Rivera has played 256 innings at third, but has a -5 DRS and -3.2 UZR there already, clearly showing he was out of position.

While Frazier has had a slow defensive start to the season (-2 DRS, -0.5 UZR), he certainly has the track record to buck the trend of terrible defense at the position that has plagued the Mets in recent times.

Frazier has been a significant upgrade to the other options at the position for the Mets, but it also is important to try and project what the rest of the season could hold for Frazier. And it looks rather promising.

His 2016 wRC+ (104) and 2017 wRC+ (108) look rather pedestrian, and they hovered around league average for the position (106 and 102, respectively), but a lot of that had to do with his BABIP. His BABIP was well below his career number of .271 in both seasons, coming in at .236 in 2016 and .226 in 2017. That has seemingly corrected itself in 2018, as it is up to .278. That is certainly a pleasant sight, and it is particularly interesting when you pair it with a trend he picked up last season.

Frazier was never much of a walker, as his career-high walk rate before 2017 was just 9.6%, set in 2016. However, that ballooned up to 14.4% last season, which helped alleviate some of his issues getting on base due to his low BABIP. Instead of falling back into his pre-2017 ways, Frazier has doubled down on being a more patient hitter, and currently has a 15% walk rate. It looks like it can continue, as well.
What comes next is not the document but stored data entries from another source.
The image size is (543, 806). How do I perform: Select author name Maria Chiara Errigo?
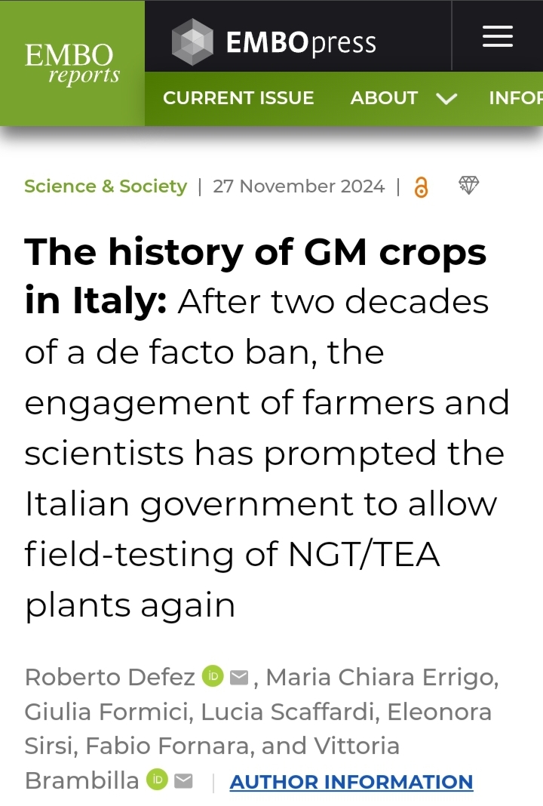379,677
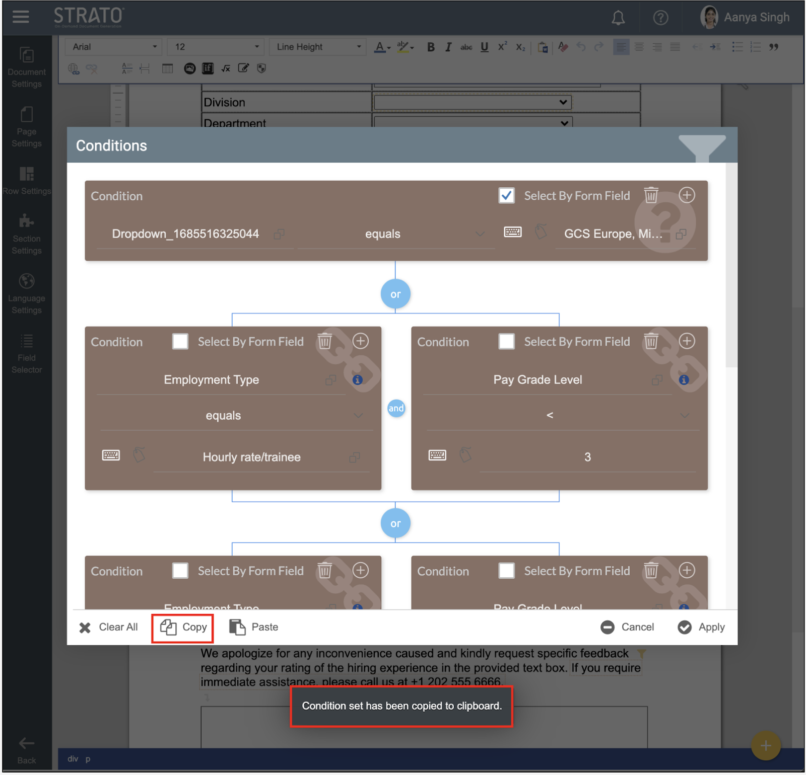Screen dimensions: 806x775
Task: Open the less-than operator dropdown
Action: [x=684, y=416]
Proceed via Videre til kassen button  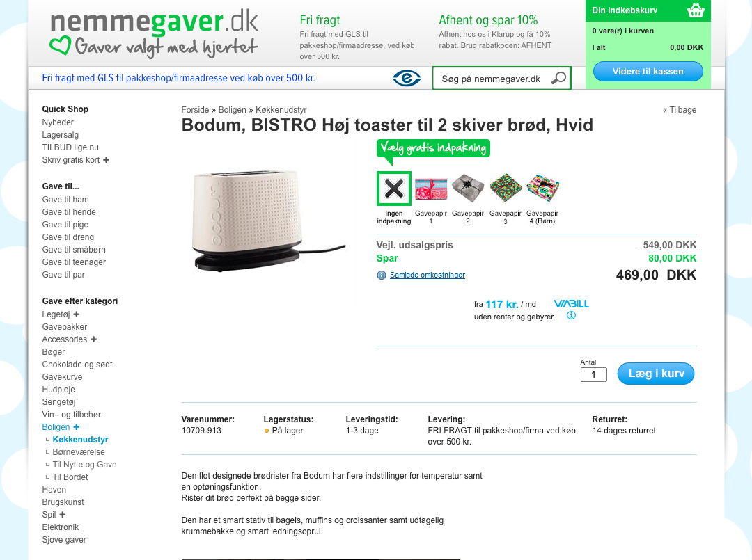(x=648, y=72)
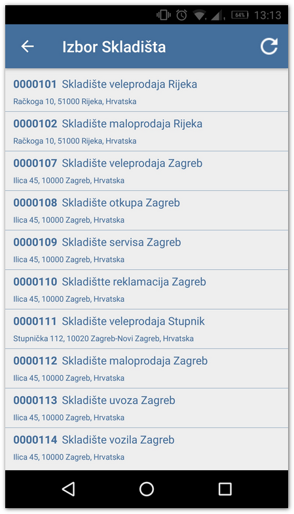294x514 pixels.
Task: Tap the alarm clock status icon
Action: [x=181, y=15]
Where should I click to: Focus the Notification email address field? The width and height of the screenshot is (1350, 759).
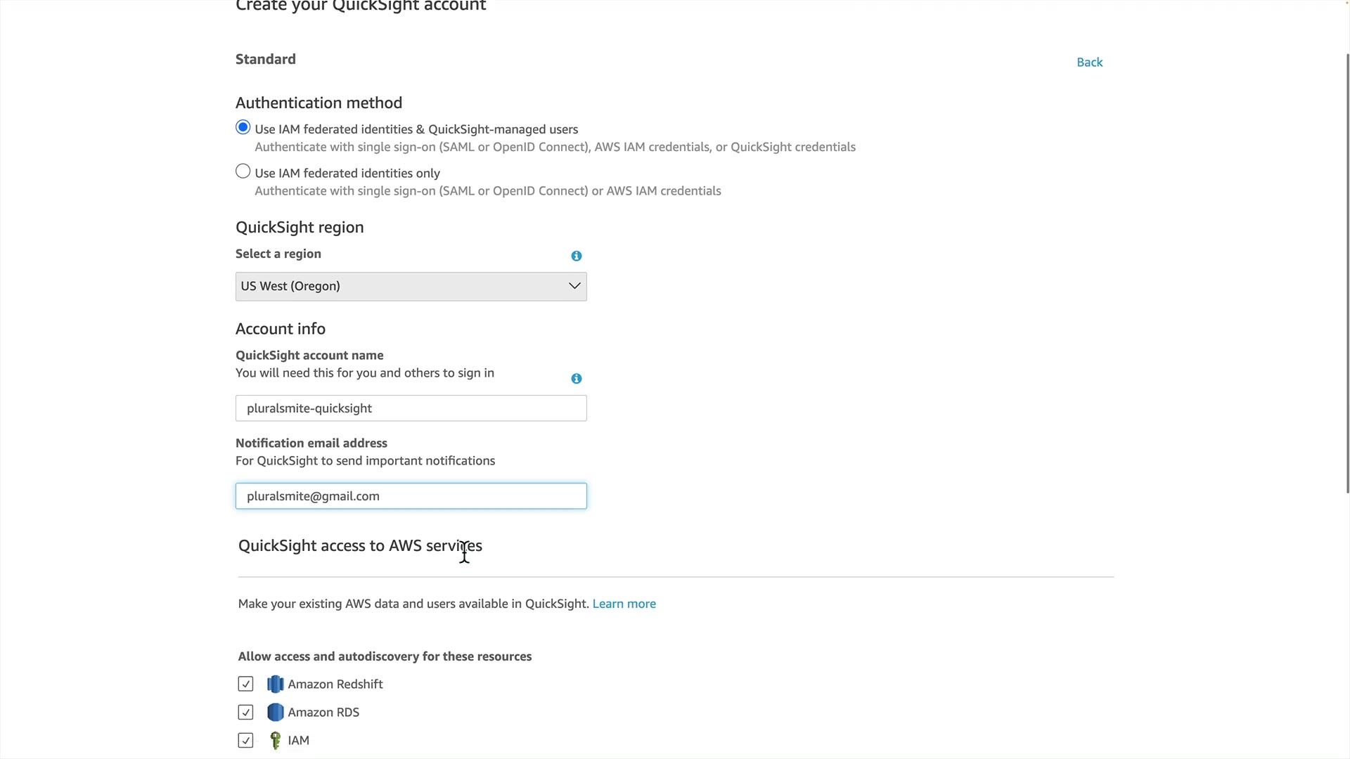411,496
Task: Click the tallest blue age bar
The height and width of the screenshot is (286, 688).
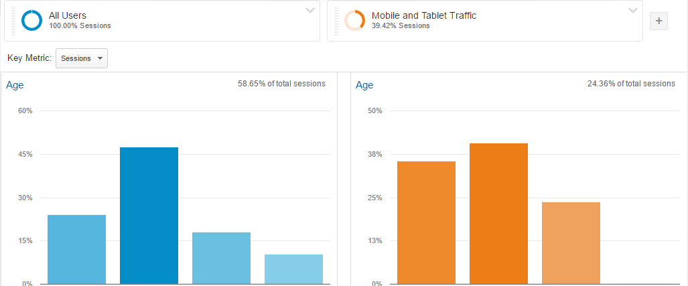Action: (x=149, y=216)
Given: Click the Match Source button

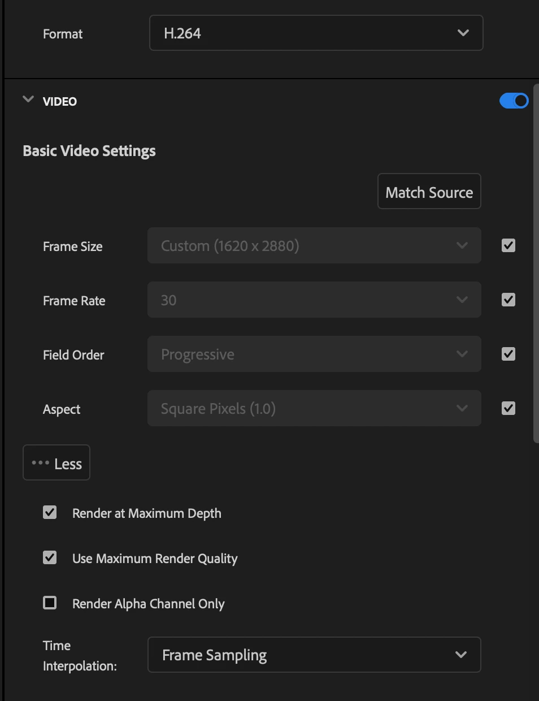Looking at the screenshot, I should click(429, 192).
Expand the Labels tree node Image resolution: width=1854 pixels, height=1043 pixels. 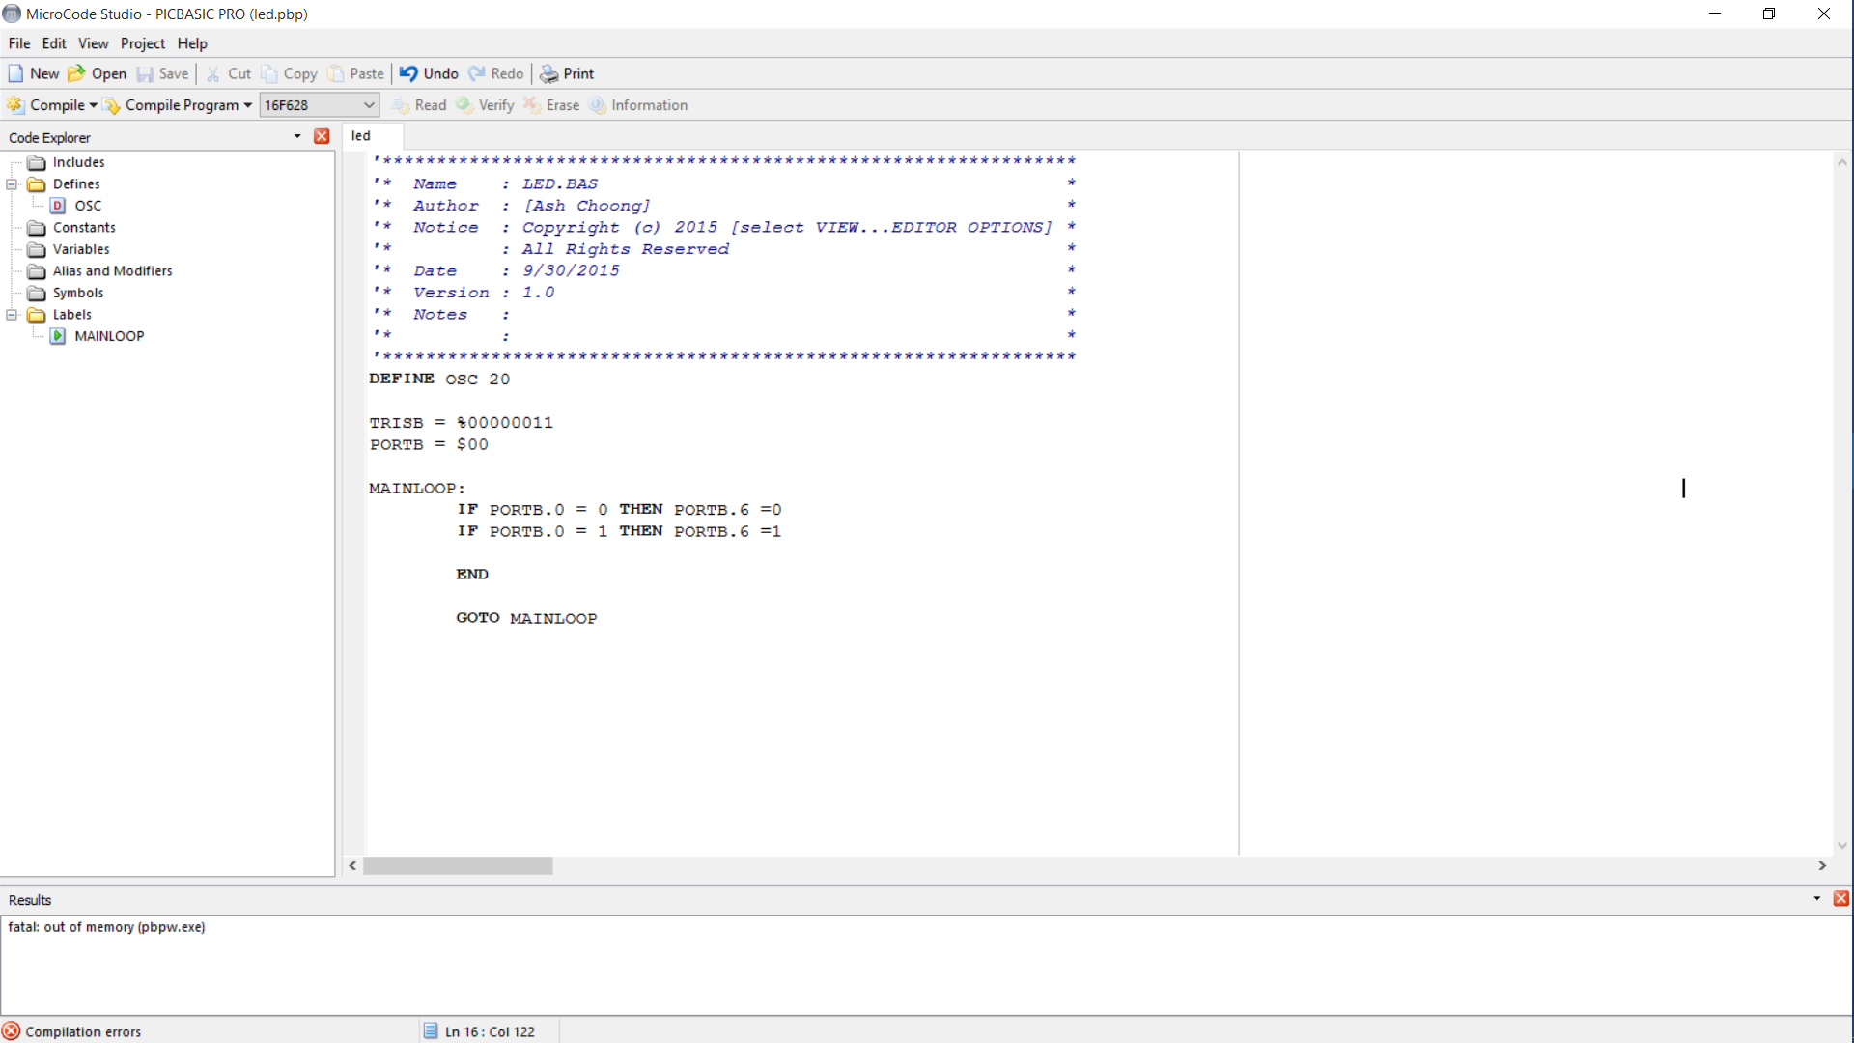click(x=12, y=315)
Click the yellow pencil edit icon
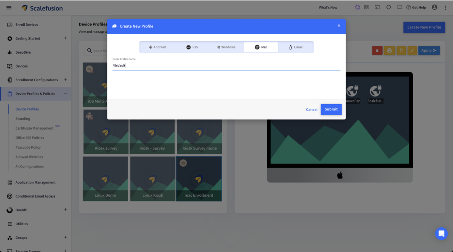453x252 pixels. click(412, 51)

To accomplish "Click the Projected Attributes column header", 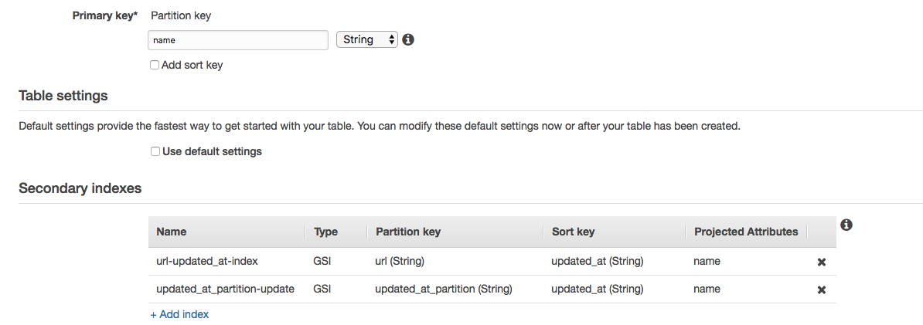I will point(747,232).

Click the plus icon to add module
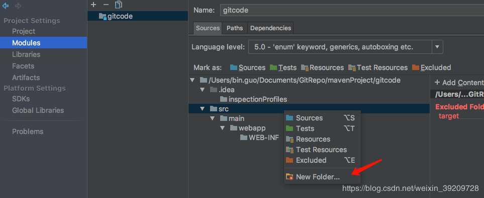[x=94, y=5]
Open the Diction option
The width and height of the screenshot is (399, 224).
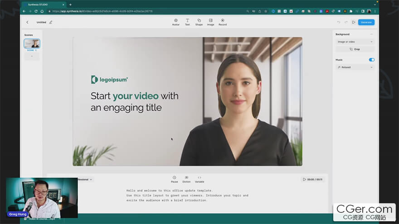point(186,179)
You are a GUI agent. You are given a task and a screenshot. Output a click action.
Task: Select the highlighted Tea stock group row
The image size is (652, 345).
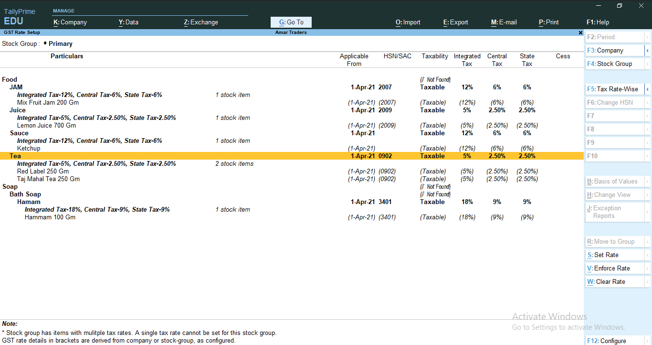tap(191, 156)
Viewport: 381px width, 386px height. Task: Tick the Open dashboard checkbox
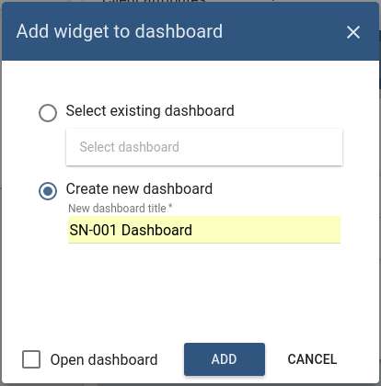pos(31,359)
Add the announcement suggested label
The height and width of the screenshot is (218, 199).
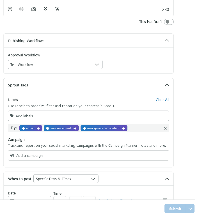coord(61,128)
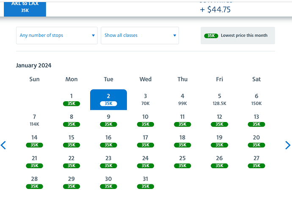Pick Wednesday January 31 fare
Image resolution: width=292 pixels, height=197 pixels.
[x=145, y=182]
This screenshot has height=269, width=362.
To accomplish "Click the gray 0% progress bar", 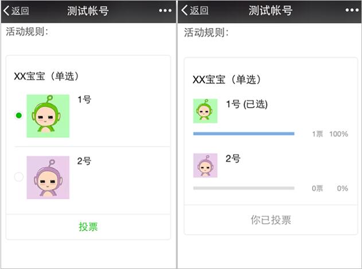I will [x=243, y=188].
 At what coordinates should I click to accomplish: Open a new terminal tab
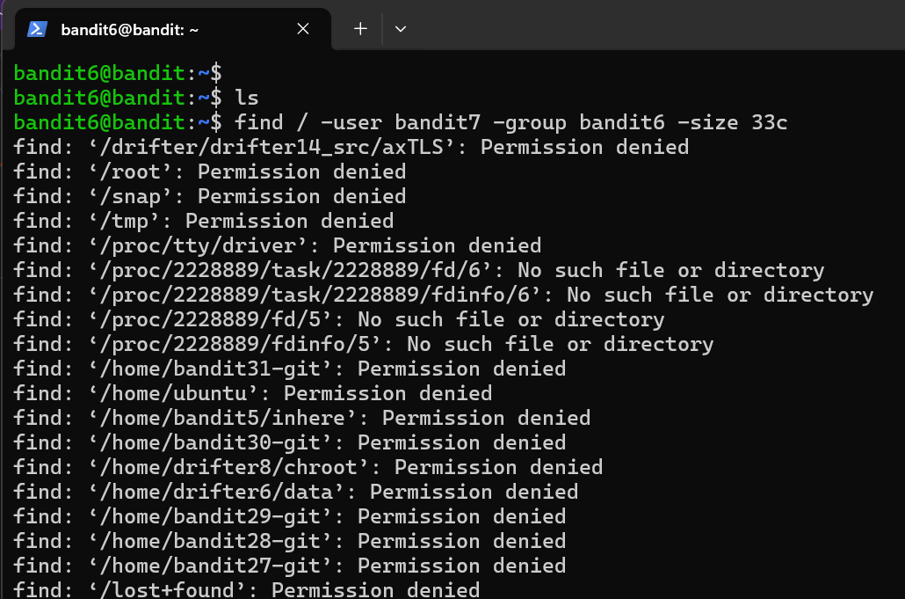(x=360, y=29)
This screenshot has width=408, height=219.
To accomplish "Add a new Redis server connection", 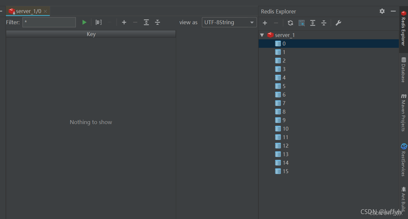I will [x=265, y=23].
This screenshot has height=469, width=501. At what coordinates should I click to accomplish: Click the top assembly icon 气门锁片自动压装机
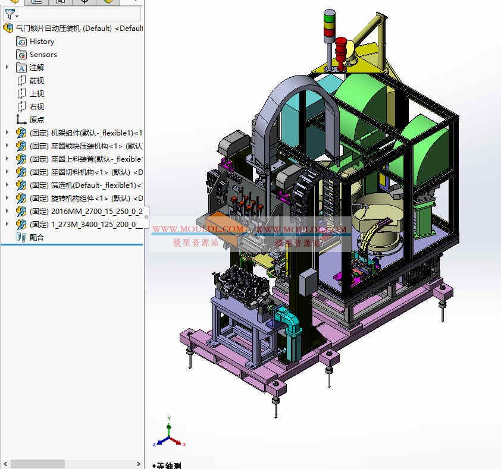pos(8,27)
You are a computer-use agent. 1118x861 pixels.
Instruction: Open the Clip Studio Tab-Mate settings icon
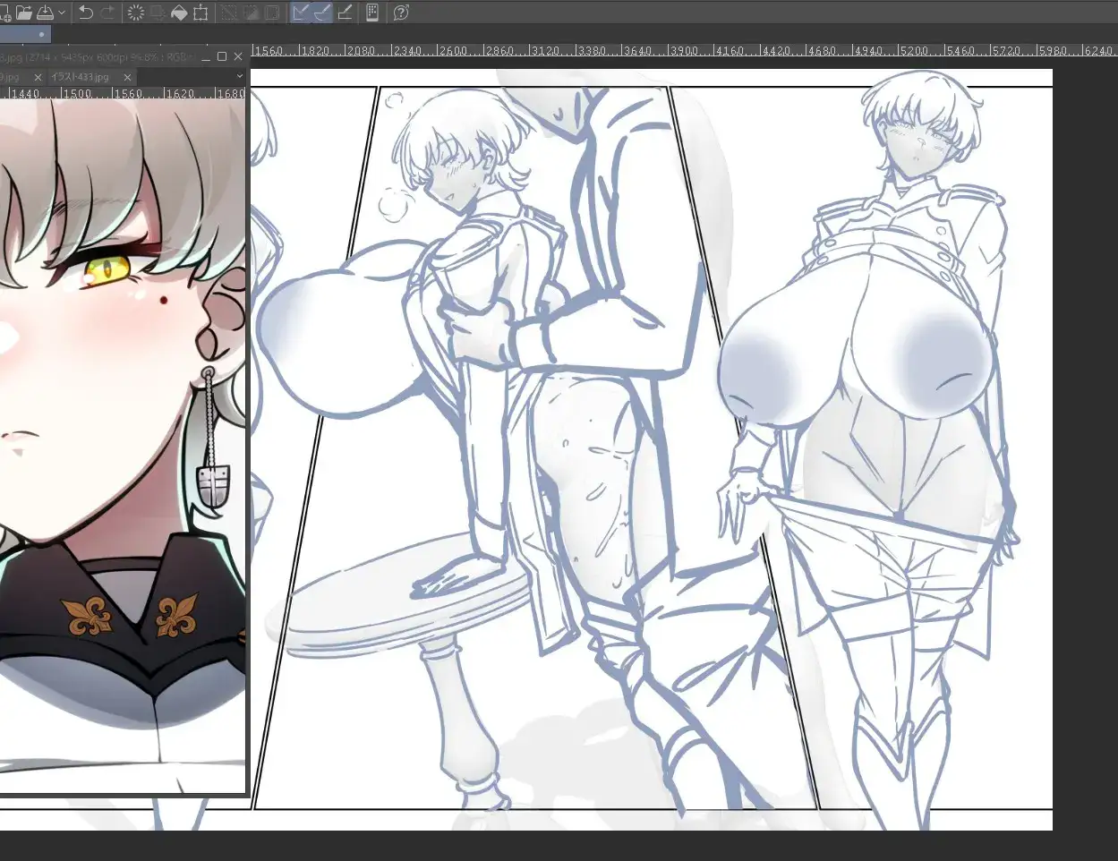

His 2017 swinging strike rate was 9.3%, which was the first time it ever sat below 11%, and only the second time it sat below 12%. This year, it is at 8.7%. He is chasing the ball less as well over the past two years,as well as swinging and missing — and the two likely go hand in hand. He has swung at balls out of the zone 32.1% of the time for his career, but he cut it down to 25% last season, and 22.2% this season. It looks like he made some legitimate changes to turn himself into a more patient hitter, and that can only help sustain his walk rate moving forward.

His rather newfound patience, coupled with a BABIP close to his normal number, make for an exciting combination.

He is also hitting the ball very well, as he has a 44% hard-hit rate this season, well above his career average of 33.4%, and well above the league average of 34.6%.

These three things in conjunction are very promising, and certainly make Frazier someone to keep an eye on for the rest of the season.

While he probably will not fill the shoes of David Wright completely in the eyes of Mets fans — that is nigh impossible — Frazier looks like he will easily be the best player at the hot corner since spinal stenosis put Wright’s career in limbo, not only in terms of stability, but in terms of talent.